Counting only lines below that hold "input", give the total alone.

[AVAILABLE DATA Boundary: Start]

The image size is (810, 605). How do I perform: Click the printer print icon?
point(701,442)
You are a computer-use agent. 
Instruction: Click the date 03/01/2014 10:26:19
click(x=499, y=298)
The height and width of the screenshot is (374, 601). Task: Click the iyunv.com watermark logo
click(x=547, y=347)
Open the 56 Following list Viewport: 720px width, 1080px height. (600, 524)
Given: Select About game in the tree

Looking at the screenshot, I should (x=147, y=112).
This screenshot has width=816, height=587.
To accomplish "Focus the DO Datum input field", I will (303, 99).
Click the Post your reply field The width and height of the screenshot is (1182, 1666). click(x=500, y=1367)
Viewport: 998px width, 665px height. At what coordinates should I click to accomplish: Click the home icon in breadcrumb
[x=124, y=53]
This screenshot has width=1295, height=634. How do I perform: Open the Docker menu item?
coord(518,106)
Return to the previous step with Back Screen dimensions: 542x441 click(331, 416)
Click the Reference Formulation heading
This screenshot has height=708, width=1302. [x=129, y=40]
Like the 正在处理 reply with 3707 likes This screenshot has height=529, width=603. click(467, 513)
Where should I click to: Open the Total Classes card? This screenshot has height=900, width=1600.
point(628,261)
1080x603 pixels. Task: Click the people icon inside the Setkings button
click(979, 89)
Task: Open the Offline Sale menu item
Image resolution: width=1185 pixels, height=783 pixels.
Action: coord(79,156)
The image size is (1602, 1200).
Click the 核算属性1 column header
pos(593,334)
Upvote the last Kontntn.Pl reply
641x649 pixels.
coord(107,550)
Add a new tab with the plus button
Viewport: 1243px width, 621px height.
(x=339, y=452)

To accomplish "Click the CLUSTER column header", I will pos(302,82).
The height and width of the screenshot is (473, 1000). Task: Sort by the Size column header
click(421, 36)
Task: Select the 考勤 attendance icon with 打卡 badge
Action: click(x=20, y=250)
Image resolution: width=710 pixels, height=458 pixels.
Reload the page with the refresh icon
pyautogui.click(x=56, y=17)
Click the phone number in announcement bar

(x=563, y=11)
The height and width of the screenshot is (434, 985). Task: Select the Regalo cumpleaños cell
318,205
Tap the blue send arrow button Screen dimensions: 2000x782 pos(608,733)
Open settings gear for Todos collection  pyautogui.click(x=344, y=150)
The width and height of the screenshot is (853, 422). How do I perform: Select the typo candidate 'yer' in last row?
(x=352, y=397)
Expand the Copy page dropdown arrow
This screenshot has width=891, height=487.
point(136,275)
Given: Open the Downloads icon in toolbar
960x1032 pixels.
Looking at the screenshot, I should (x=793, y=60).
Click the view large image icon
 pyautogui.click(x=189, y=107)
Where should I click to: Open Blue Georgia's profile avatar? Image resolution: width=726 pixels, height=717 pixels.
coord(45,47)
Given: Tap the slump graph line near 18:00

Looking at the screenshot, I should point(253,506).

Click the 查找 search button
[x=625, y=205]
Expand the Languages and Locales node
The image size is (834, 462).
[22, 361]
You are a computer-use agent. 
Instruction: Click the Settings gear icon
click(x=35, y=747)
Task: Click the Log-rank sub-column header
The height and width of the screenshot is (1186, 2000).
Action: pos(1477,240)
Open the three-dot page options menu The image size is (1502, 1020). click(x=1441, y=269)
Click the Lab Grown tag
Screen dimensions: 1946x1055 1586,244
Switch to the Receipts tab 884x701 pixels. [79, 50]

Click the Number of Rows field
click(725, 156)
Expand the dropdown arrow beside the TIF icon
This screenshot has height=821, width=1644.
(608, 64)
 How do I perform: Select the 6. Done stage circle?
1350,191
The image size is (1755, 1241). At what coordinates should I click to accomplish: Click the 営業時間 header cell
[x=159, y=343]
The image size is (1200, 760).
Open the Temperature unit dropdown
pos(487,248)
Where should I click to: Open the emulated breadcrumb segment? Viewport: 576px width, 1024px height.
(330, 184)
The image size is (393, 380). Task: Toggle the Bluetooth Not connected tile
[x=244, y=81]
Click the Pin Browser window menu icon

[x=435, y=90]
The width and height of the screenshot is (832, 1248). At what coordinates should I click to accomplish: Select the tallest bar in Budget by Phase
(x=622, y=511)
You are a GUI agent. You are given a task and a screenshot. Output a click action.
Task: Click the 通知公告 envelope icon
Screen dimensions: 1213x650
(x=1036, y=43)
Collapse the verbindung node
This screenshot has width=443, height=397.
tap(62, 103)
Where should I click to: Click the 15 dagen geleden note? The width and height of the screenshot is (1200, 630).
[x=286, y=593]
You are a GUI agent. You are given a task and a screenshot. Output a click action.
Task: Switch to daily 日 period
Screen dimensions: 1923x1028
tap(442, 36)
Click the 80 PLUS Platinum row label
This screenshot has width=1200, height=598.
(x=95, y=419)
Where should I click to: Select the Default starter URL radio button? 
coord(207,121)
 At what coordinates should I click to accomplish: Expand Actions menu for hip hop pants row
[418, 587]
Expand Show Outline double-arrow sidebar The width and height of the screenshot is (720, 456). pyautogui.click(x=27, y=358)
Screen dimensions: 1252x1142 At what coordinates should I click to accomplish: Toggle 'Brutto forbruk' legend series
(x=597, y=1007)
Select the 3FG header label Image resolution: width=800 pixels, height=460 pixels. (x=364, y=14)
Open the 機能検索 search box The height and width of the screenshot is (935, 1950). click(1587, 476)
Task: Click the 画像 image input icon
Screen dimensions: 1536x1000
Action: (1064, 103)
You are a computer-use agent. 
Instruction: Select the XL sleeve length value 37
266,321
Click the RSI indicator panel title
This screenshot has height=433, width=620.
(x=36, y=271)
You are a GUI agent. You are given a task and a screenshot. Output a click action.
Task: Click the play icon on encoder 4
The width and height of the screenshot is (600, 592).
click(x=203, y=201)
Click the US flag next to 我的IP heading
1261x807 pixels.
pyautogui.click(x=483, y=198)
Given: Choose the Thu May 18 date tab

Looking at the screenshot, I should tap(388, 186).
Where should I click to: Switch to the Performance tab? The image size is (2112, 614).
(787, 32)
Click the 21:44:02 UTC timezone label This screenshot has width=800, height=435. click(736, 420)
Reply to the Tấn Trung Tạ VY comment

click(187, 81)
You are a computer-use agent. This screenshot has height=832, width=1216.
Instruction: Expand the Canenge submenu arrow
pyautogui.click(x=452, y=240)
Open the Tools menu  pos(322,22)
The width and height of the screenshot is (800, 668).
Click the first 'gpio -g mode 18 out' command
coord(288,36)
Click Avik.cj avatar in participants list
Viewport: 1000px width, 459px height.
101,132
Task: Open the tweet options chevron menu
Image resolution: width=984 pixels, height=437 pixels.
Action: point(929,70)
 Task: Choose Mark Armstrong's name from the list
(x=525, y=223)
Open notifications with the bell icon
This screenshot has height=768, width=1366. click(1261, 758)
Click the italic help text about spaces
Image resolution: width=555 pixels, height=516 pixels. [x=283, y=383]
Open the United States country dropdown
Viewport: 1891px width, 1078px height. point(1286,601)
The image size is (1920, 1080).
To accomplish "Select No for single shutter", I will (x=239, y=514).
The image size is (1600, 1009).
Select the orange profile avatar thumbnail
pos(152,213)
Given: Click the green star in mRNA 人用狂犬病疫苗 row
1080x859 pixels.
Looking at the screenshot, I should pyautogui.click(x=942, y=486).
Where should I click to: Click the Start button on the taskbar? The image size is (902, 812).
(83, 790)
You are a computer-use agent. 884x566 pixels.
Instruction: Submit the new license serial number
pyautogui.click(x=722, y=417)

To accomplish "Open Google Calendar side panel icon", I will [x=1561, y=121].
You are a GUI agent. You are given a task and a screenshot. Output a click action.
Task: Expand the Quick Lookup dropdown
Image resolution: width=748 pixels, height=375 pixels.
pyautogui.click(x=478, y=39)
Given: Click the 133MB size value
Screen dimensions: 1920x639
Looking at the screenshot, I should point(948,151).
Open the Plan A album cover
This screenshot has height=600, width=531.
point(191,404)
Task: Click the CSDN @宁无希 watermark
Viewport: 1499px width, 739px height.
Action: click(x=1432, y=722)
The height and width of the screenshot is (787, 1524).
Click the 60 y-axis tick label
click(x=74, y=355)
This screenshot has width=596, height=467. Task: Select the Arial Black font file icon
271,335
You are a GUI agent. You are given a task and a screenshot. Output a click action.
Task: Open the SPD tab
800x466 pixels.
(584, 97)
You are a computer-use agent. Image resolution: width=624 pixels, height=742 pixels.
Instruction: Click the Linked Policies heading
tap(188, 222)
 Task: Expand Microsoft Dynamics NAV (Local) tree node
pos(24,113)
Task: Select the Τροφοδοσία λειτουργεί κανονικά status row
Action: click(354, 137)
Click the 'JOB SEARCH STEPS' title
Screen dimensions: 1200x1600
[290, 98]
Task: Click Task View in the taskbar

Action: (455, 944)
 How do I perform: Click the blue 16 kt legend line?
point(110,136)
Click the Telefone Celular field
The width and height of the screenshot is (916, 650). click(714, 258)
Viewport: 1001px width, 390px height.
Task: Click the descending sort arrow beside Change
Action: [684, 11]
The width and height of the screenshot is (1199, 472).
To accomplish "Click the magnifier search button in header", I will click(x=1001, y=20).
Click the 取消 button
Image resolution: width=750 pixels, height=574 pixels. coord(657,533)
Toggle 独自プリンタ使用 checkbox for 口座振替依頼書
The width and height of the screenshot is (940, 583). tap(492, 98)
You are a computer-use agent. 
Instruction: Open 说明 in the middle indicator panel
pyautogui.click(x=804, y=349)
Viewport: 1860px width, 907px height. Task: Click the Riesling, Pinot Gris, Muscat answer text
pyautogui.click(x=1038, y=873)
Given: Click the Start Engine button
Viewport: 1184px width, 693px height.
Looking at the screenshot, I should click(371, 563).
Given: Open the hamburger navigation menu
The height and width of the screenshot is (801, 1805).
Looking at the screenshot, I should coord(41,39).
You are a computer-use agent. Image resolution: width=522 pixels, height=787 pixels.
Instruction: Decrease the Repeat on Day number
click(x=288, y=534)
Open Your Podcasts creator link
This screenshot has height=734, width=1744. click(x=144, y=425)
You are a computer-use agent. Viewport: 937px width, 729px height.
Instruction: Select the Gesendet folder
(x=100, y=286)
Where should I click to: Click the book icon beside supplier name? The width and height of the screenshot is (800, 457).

[AVAILABLE DATA Boundary: End]

* [RESPONSE]: 2